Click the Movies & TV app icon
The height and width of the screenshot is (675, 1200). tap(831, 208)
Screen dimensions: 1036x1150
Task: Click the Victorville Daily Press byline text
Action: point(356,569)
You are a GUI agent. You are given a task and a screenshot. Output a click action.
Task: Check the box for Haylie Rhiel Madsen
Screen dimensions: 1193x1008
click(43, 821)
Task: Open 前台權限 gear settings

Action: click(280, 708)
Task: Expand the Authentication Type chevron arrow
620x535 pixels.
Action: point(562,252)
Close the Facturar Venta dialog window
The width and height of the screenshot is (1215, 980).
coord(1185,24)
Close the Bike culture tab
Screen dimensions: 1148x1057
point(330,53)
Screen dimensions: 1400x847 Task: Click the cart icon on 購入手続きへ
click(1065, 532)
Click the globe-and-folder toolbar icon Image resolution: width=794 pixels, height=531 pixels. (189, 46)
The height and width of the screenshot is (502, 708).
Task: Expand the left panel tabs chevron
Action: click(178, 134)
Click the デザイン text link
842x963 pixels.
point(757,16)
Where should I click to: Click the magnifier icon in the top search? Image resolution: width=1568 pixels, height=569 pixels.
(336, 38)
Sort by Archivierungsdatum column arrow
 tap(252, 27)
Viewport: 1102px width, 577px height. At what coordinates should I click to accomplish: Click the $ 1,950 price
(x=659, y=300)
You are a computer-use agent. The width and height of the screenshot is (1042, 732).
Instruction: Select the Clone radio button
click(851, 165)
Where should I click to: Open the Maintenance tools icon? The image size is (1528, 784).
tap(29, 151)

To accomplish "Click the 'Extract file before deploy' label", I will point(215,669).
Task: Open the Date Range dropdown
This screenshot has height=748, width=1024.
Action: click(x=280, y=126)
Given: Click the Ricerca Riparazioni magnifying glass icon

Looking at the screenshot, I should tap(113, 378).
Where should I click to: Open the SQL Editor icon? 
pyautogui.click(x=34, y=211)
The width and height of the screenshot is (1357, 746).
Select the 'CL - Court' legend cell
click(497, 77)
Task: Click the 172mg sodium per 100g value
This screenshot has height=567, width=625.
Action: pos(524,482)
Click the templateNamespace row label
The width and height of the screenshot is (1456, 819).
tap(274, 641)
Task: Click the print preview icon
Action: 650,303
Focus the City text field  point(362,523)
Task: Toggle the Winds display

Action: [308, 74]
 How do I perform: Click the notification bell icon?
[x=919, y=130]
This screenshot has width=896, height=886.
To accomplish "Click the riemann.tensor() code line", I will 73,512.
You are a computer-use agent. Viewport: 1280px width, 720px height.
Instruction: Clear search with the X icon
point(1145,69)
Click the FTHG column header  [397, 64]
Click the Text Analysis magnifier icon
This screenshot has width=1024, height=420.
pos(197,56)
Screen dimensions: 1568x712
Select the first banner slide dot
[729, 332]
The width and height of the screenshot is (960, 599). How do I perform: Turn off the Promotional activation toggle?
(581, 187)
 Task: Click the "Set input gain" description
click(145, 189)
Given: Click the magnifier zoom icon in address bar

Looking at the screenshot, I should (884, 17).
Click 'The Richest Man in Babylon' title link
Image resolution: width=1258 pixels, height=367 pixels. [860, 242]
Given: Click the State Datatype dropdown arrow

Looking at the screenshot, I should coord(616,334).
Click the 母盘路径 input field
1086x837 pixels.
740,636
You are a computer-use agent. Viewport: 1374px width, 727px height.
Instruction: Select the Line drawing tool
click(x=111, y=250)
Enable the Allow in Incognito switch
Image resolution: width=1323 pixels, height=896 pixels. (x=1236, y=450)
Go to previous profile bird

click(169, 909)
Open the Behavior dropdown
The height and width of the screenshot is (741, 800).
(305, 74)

**Given exercise**
Format the items above as a JSON array of strings, with one string for each line and blank lines omitted.

**Right answer**
[
  "Click the Movies & TV app icon",
  "The height and width of the screenshot is (675, 1200). tap(831, 208)",
  "Screen dimensions: 1036x1150",
  "Task: Click the Victorville Daily Press byline text",
  "Action: point(356,569)",
  "You are a GUI agent. You are given a task and a screenshot. Output a click action.",
  "Task: Check the box for Haylie Rhiel Madsen",
  "Screen dimensions: 1193x1008",
  "click(43, 821)",
  "Task: Open 前台權限 gear settings",
  "Action: click(280, 708)",
  "Task: Expand the Authentication Type chevron arrow",
  "620x535 pixels.",
  "Action: point(562,252)",
  "Close the Facturar Venta dialog window",
  "The width and height of the screenshot is (1215, 980).",
  "coord(1185,24)",
  "Close the Bike culture tab",
  "Screen dimensions: 1148x1057",
  "point(330,53)",
  "Screen dimensions: 1400x847 Task: Click the cart icon on 購入手続きへ",
  "click(1065, 532)",
  "Click the globe-and-folder toolbar icon Image resolution: width=794 pixels, height=531 pixels. (189, 46)",
  "The height and width of the screenshot is (502, 708).",
  "Task: Expand the left panel tabs chevron",
  "Action: click(178, 134)",
  "Click the デザイン text link",
  "842x963 pixels.",
  "point(757,16)",
  "Where should I click to: Click the magnifier icon in the top search? Image resolution: width=1568 pixels, height=569 pixels.",
  "(336, 38)",
  "Sort by Archivierungsdatum column arrow",
  " tap(252, 27)",
  "Viewport: 1102px width, 577px height. At what coordinates should I click to accomplish: Click the $ 1,950 price",
  "(x=659, y=300)",
  "You are a computer-use agent. The width and height of the screenshot is (1042, 732).",
  "Instruction: Select the Clone radio button",
  "click(851, 165)",
  "Where should I click to: Open the Maintenance tools icon? The image size is (1528, 784).",
  "tap(29, 151)",
  "To accomplish \"Click the 'Extract file before deploy' label\", I will point(215,669).",
  "Task: Open the Date Range dropdown",
  "This screenshot has height=748, width=1024.",
  "Action: click(x=280, y=126)",
  "Given: Click the Ricerca Riparazioni magnifying glass icon",
  "Looking at the screenshot, I should tap(113, 378).",
  "Where should I click to: Open the SQL Editor icon? ",
  "pyautogui.click(x=34, y=211)",
  "The width and height of the screenshot is (1357, 746).",
  "Select the 'CL - Court' legend cell",
  "click(497, 77)",
  "Task: Click the 172mg sodium per 100g value",
  "This screenshot has height=567, width=625.",
  "Action: pos(524,482)",
  "Click the templateNamespace row label",
  "The width and height of the screenshot is (1456, 819).",
  "tap(274, 641)",
  "Task: Click the print preview icon",
  "Action: 650,303",
  "Focus the City text field  point(362,523)",
  "Task: Toggle the Winds display",
  "Action: [308, 74]",
  " How do I perform: Click the notification bell icon?",
  "[x=919, y=130]",
  "This screenshot has width=896, height=886.",
  "To accomplish \"Click the riemann.tensor() code line\", I will 73,512.",
  "You are a computer-use agent. Viewport: 1280px width, 720px height.",
  "Instruction: Clear search with the X icon",
  "point(1145,69)",
  "Click the FTHG column header  [397, 64]",
  "Click the Text Analysis magnifier icon",
  "This screenshot has width=1024, height=420.",
  "pos(197,56)",
  "Screen dimensions: 1568x712",
  "Select the first banner slide dot",
  "[729, 332]",
  "The width and height of the screenshot is (960, 599). How do I perform: Turn off the Promotional activation toggle?",
  "(581, 187)",
  " Task: Click the \"Set input gain\" description",
  "click(145, 189)",
  "Given: Click the magnifier zoom icon in address bar",
  "Looking at the screenshot, I should (884, 17).",
  "Click 'The Richest Man in Babylon' title link",
  "Image resolution: width=1258 pixels, height=367 pixels. [860, 242]",
  "Given: Click the State Datatype dropdown arrow",
  "Looking at the screenshot, I should coord(616,334).",
  "Click the 母盘路径 input field",
  "1086x837 pixels.",
  "740,636",
  "You are a computer-use agent. Viewport: 1374px width, 727px height.",
  "Instruction: Select the Line drawing tool",
  "click(x=111, y=250)",
  "Enable the Allow in Incognito switch",
  "Image resolution: width=1323 pixels, height=896 pixels. (x=1236, y=450)",
  "Go to previous profile bird",
  "click(169, 909)",
  "Open the Behavior dropdown",
  "The height and width of the screenshot is (741, 800).",
  "(305, 74)"
]